Fig. 3

Five amino acid motif in Dysf is required for PS accumulation.

(a,b) Before wounding, LactC2:GFP (green) localized to the sarcolemma (sc; a) and the Z-line (z; a) both in control (a) and knock-down (dysf-KD; b) myofibers. On injury, LactC2:GFP accumulated in controls (a, arrow) but not in dysf-KD myofibers (b, arrow). (c) Kinetics of LactC2:GFP accumulation in control-KD (green), dysf-KD (red) and dysf-KD embryos co-injected with mOrange1-DysfC (Dysf-mO, yellow).
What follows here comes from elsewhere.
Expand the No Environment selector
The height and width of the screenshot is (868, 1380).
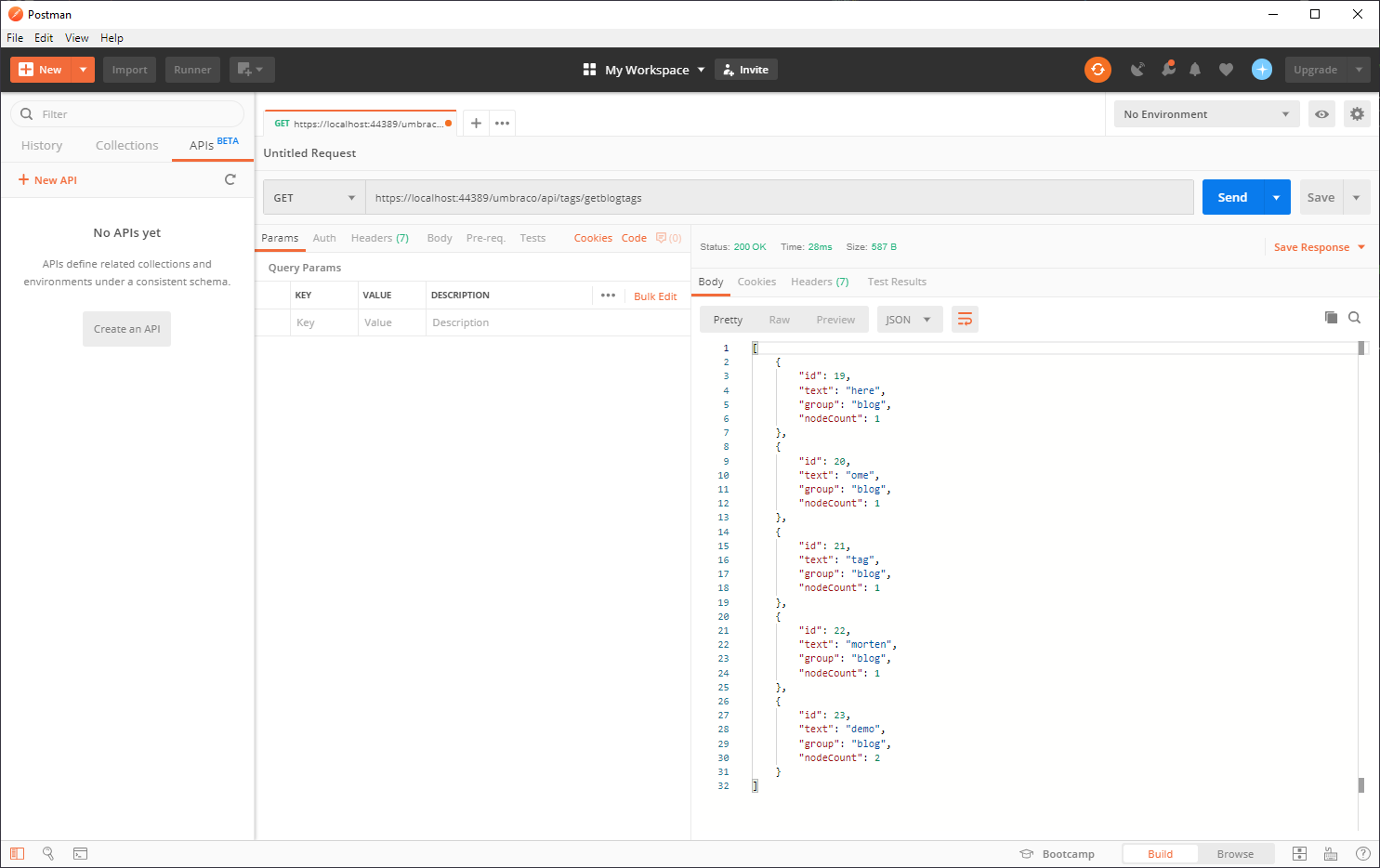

Lack of PS accumulation in dysf-KD myofibers was rescued by Dysf-mO, translation of which is not inhibited by dysf morpholino. (d) Knock-down of anxa6 (anxa6-KD) had no effect on PS accumulation (red) compared with controls (anxa6-control, green). (e) Domain structure of Dysf. (blue AA: predicted amphipathic helix). (f,g), On damage zfWRRFK-TM-C accumulates in the repair patch (f, arrow). No accumulation was observed for zfTM-C (g, arrow). (h) Accumulation kinetics of zfWRRFK-TM-C (red), zfWRRFK-TM (green) and zfTM-C (blue). A 5-AA motif (WRRFK, red box, e) is required for accumulation. (i) zfWRRFK-TM-C (red) but not zfTM-C (green) rescued PS accumulation in dysf-KD myofibers. In all charts, the change of fluorescence at the lesion is indicated as percentage relative to the undamaged state±s.d.). Scale bars, 4 µm (a,g-h), 3 µm (b).